# Problem requirements
Present the part of the records that opens with the line containing "Filter open findings by Medium severity chip" and runs through the end of the records as a numbered list, both ends included. Leave out blank lines and pictures.

# Data listing
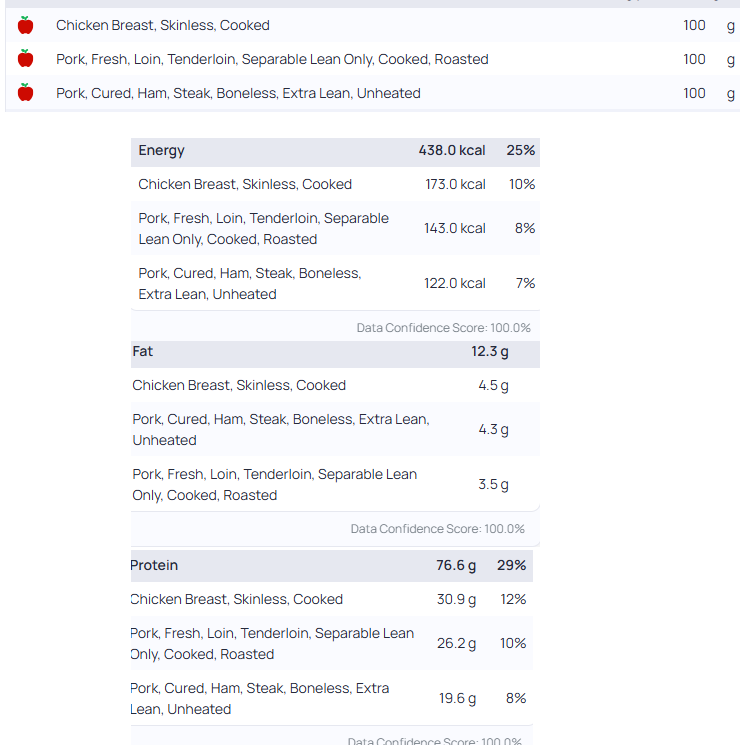Click the g unit for Cured Ham Steak
Screen dimensions: 740x750
730,93
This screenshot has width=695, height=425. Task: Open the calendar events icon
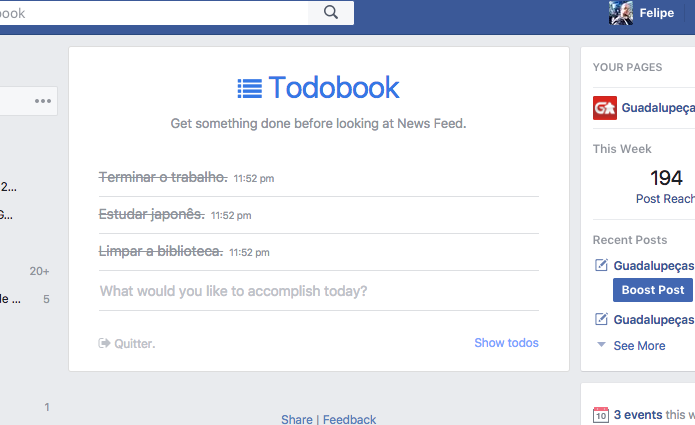[x=601, y=415]
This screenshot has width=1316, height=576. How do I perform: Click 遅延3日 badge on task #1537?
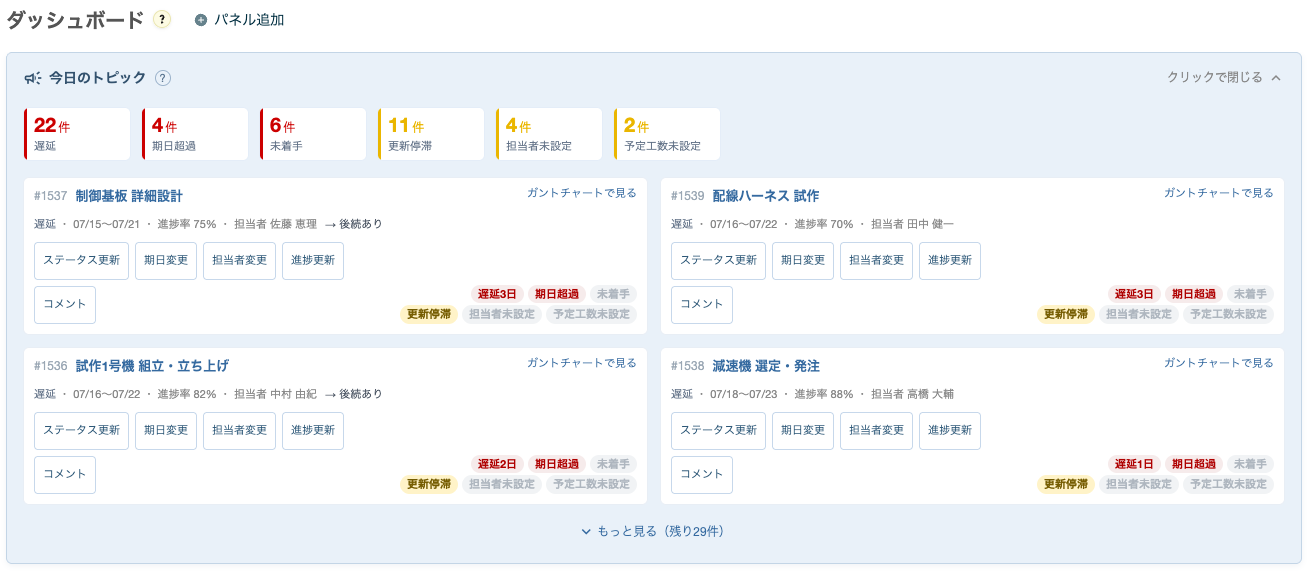[x=497, y=294]
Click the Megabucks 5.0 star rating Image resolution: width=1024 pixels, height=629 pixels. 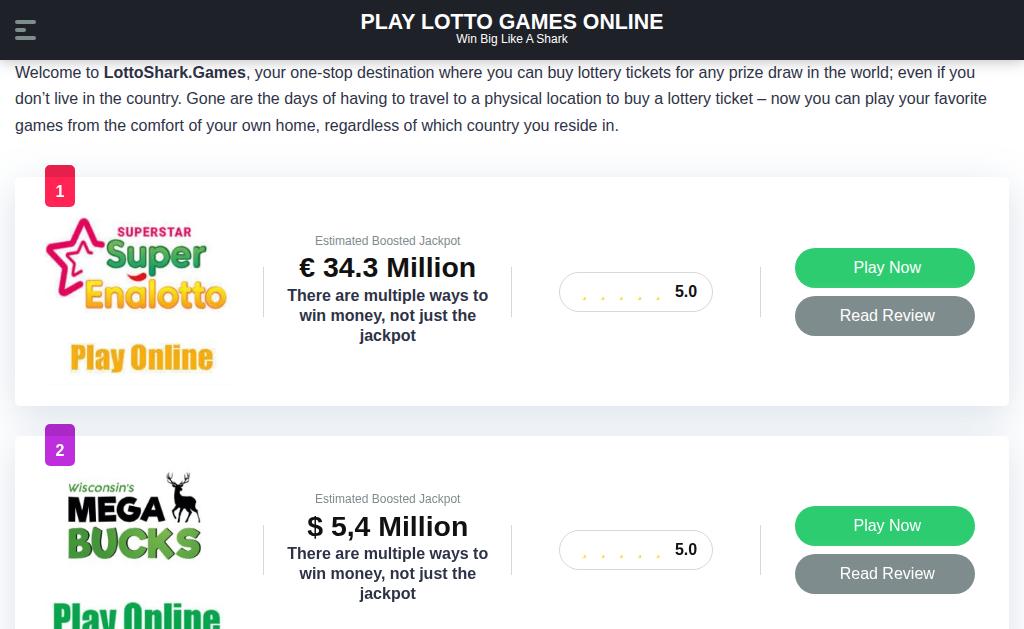pyautogui.click(x=635, y=550)
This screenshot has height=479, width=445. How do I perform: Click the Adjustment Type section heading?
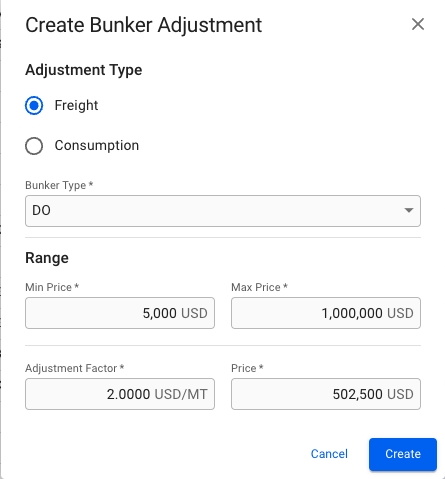(84, 70)
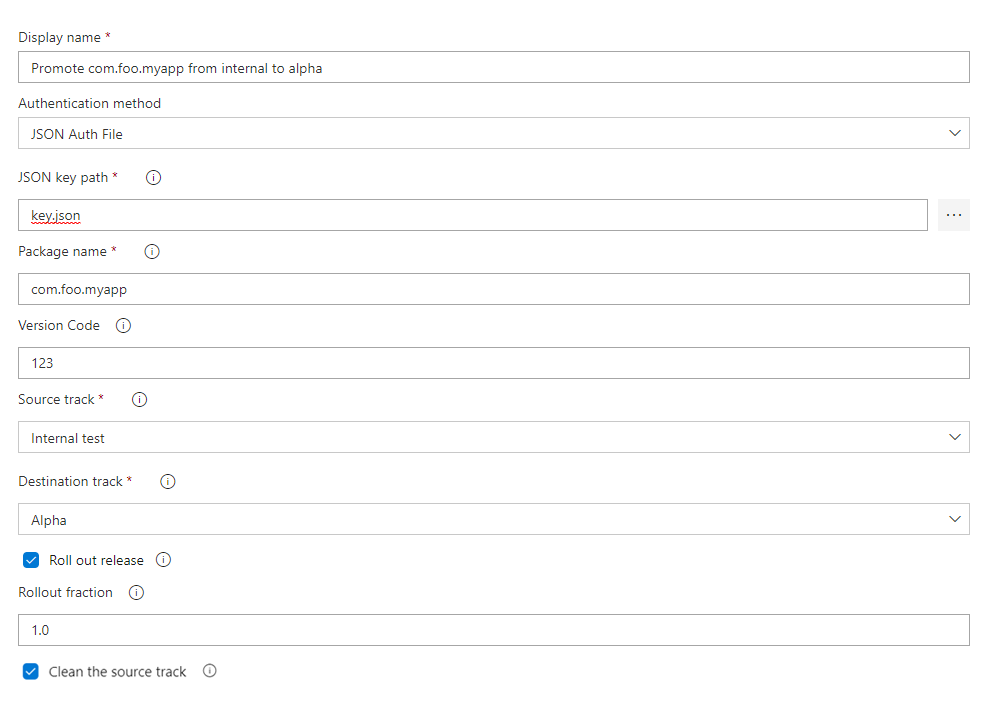Click info icon beside Clean the source track
Screen dimensions: 983x705
coord(210,672)
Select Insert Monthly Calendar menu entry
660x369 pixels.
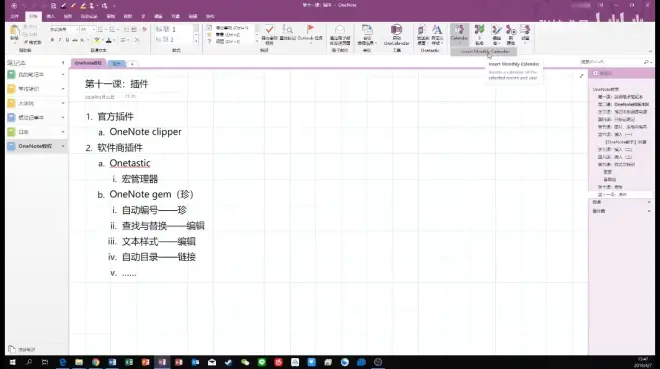[x=484, y=52]
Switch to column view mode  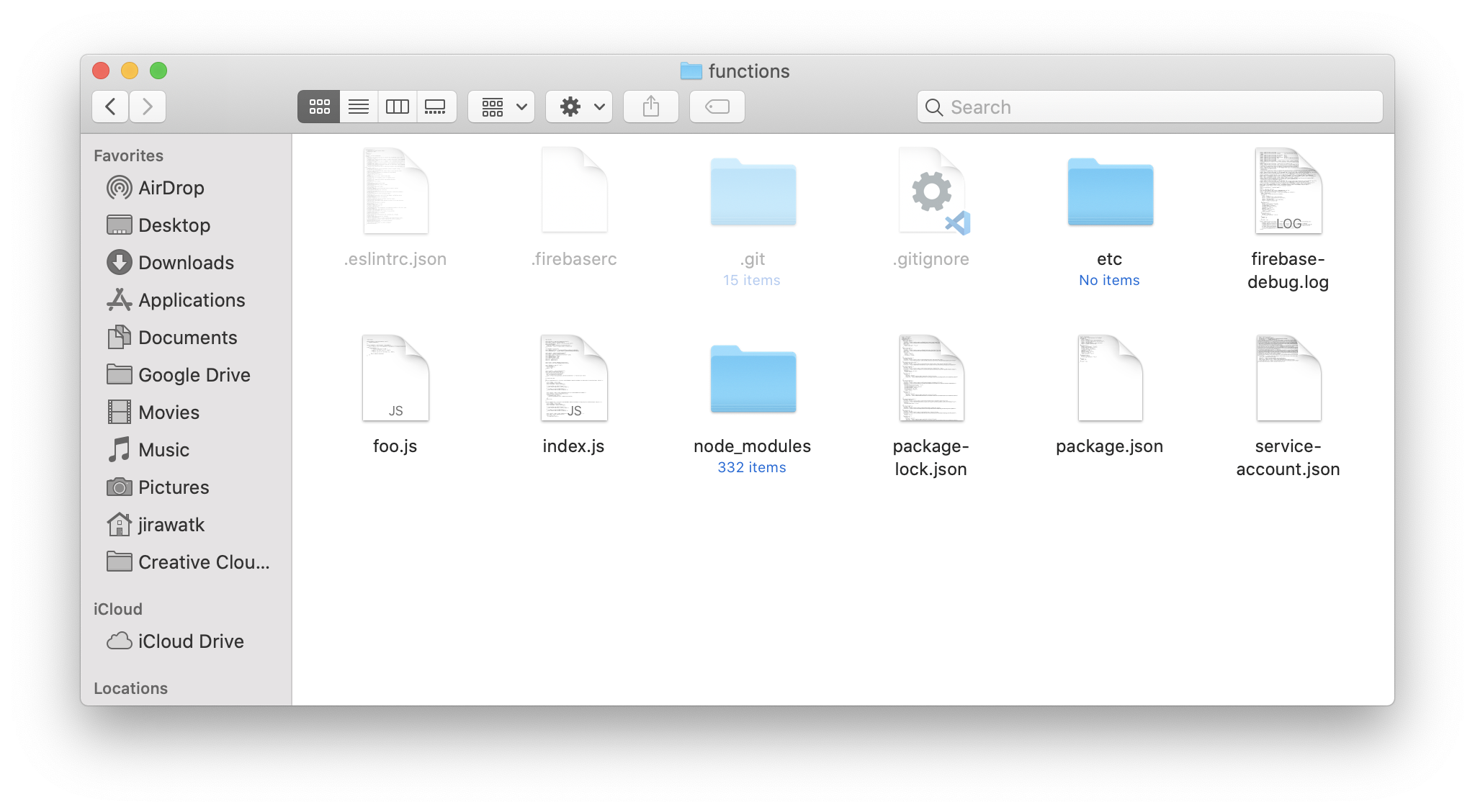tap(397, 107)
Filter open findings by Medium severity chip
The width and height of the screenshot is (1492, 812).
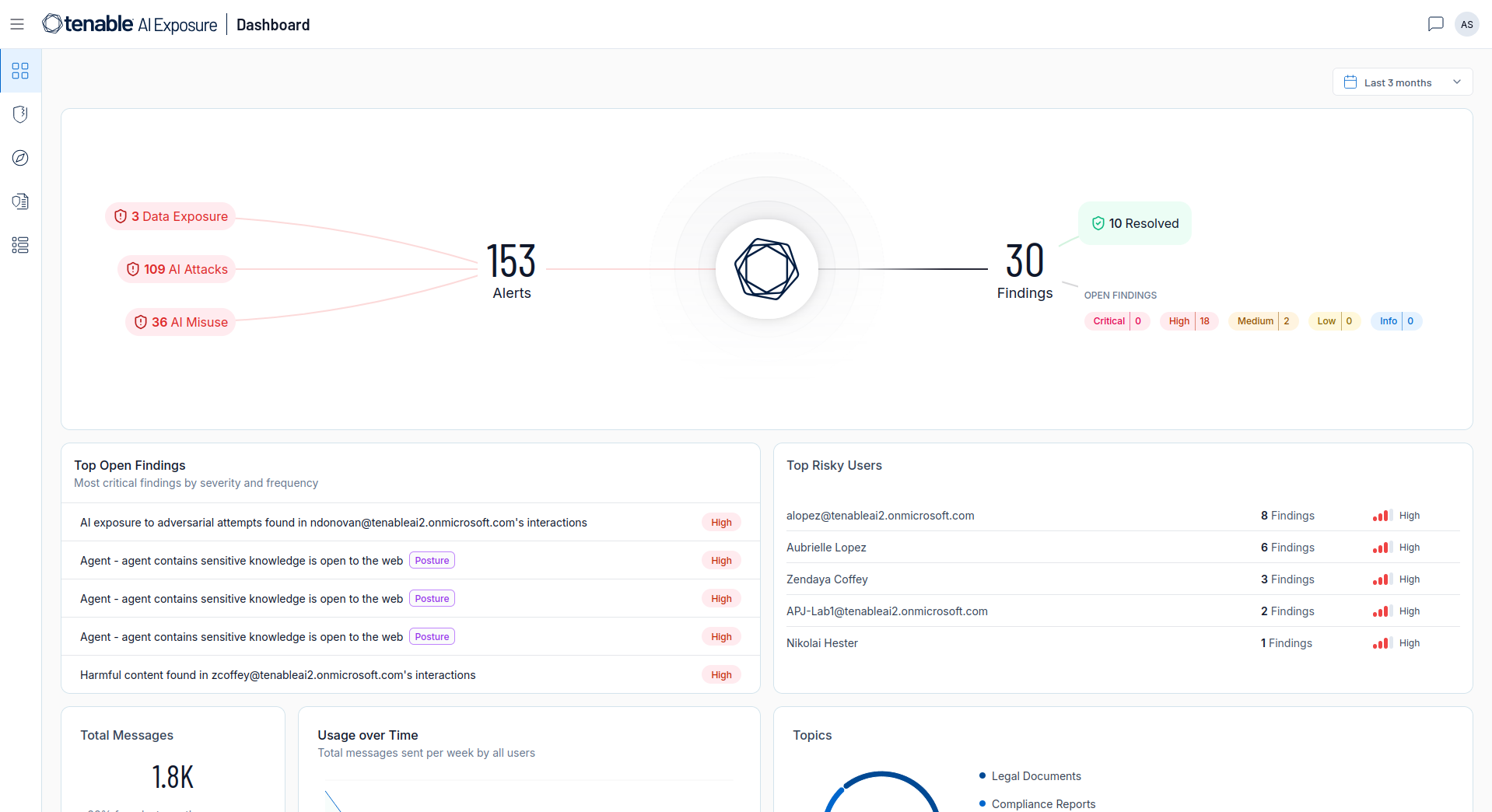coord(1263,321)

# Exercise solution
1. Filter open findings by Medium severity chip
2. The width and height of the screenshot is (1492, 812).
3. coord(1263,321)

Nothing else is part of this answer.